O casamento de Carlos com Zita ficou marcado para 21 de outubro de 1911 em Schwarzau, na casa de família dos Bourbon-Parma. Os noivos prepararam-se com afinco. Carlos fez um retiro com o Pe. Andlau, que mais tarde virá a testemunhar como ficou edificado pela sua franqueza de caráter, a simplicidade, a firmeza, a retidão e a seriedade com que encarava os seus novos deveres. Zita por seu lado, preparou-se também (CF Elizabeth Montfort, Carlos e Zita de Habsburgo itinerário espiritual de um casal, Edição Lucerna, 2022).

Preparando-se com um retiro para o casamento não esqueceu o principal…

 

2º - Primeiras e últimas palavras de uma união

Na manhã do dia do casamento Carlos disse a Zita: Agora, devemos ajudar-nos mutuamente a ir para o Céu.

Na manhã da sua morte disse: Amo-te infinitamente. Encontrar-nos-emos no Coração de Jesus.

Estas expressões constituem a dupla chave de ouro que abriram e encerraram o itinerário de um casal.
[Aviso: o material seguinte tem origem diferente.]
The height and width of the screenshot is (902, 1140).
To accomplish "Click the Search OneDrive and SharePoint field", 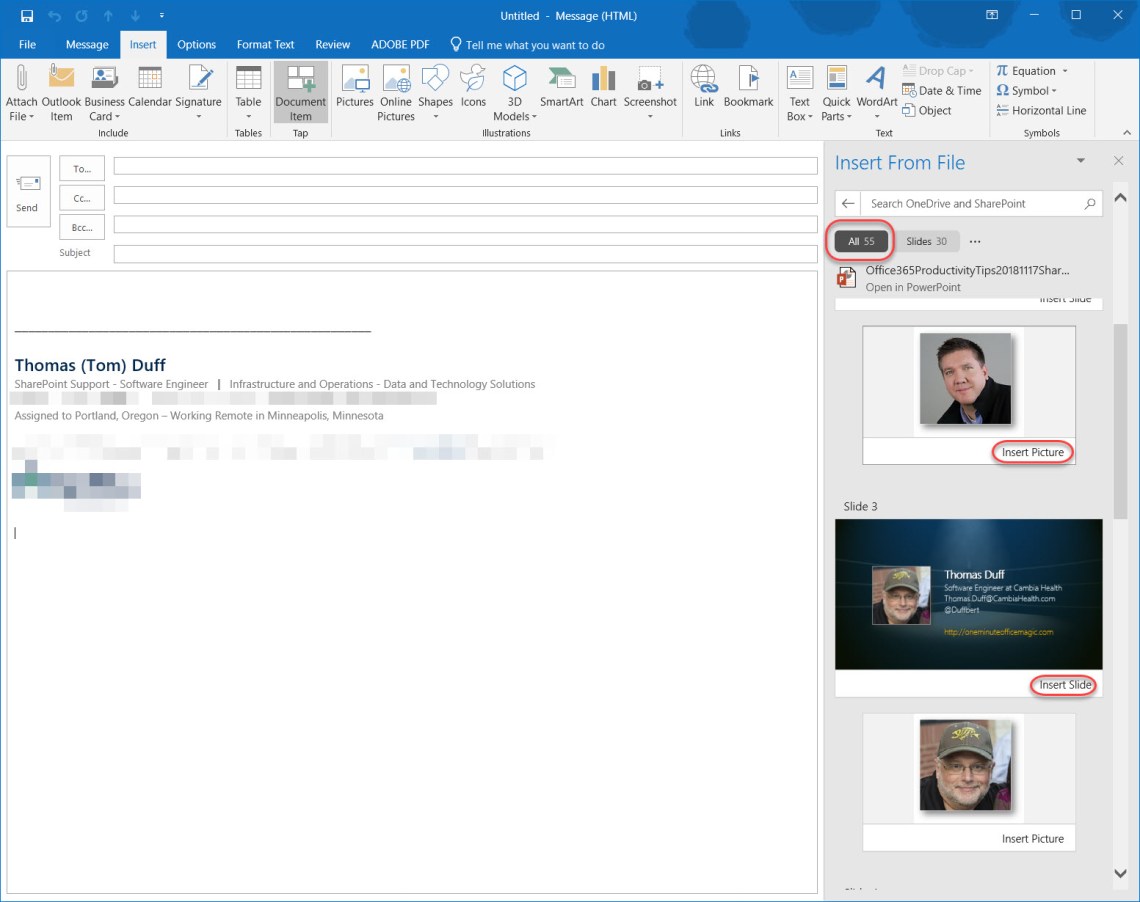I will tap(970, 203).
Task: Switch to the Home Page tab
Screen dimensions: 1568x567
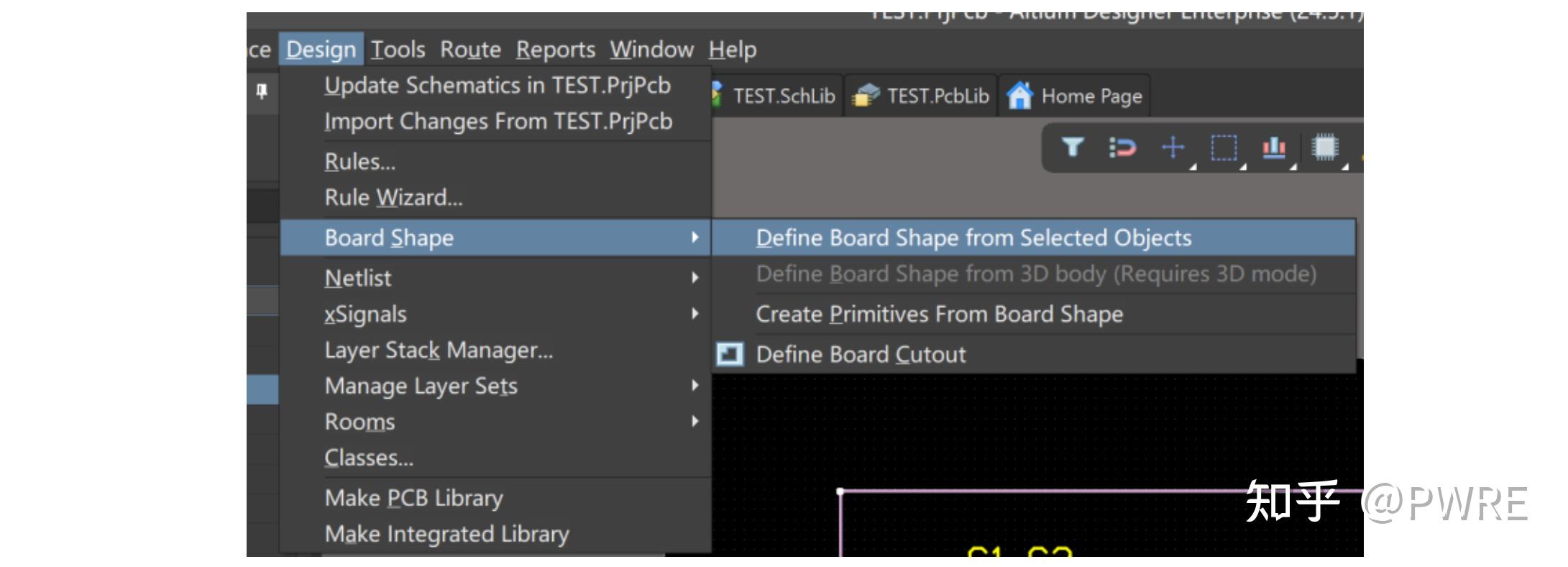Action: [1076, 96]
O amor conjugal é ícone do amor de Deus.

 

3º - Desejar boa noite com uma cruz na testa

Todas as noites ao despedir-se dos seus filhos antes de se retirarem para a cama Carlos de Áustria tinha o hábito de lhes fazer o sinal da cruz na testa como bênção. Herdou esse gesto da sua mãe Maria Josefa da Saxónia. De facto, era assim que ela lhe desejava as boas noites, quando criança, recitando também uma oração muito popular austríaca: Louvado seja Jesus Cristo! Para sempre seja louvado!

Os filhos são uma bênção de Deus para seus pais e estes uma bênção de Deus para os seus filhos. Deus abençoa os pais através dos filhos e abençoa os filhos através dos pais.

 

4º - Perder uma pátria para ganhar outra

O cardeal húngaro Jozsef Mindszenty, nas suas memórias, lembrava – quando estava bom tempo, eu olhava para o voo das andorinhas e dizia para comigo: elas chegam na primavera e partem no outono. O destino deu-lhes duas pátrias. Em vez disso, nós só temos uma e ficámos sem ela. Mas talvez não para sempre! Carlos perdeu-a para sempre, mas encontrou imediatamente uma outra, aquela que sempre tinha amado e desejado mais ardentemente – a pátria celeste.

É nessa pátria que podemos encontrar o Imperador. A Arquiduquesa Maria Teresa, numa das cartas que enviou à sua família, com a data de 6 de abril de 1921, escreveu: Zita procura o imperador no sítio onde ele deve repousar – no seio de Deus.

Perder é ganhar aos olhos de Deus, até mesmo uma pátria.

 

5º - Ao rei mártir

Nas exéquias o caixão do Imperador Carlos de Áustria estava coberto por um mar de flores. Uma das coroas tinha a seguinte inscrição em português – Ao rei mártir.

Sem dúvida, era o testemunho de um habitante da ilha.

Carlos de Áustria foi mártir da paz, foi mártir por ter sido submetido a tantas provas, foi mártir na totalidade da sua vida.

Foi mártir, mas foi feliz por ter oferecido o melhor de si mesmo a Deus.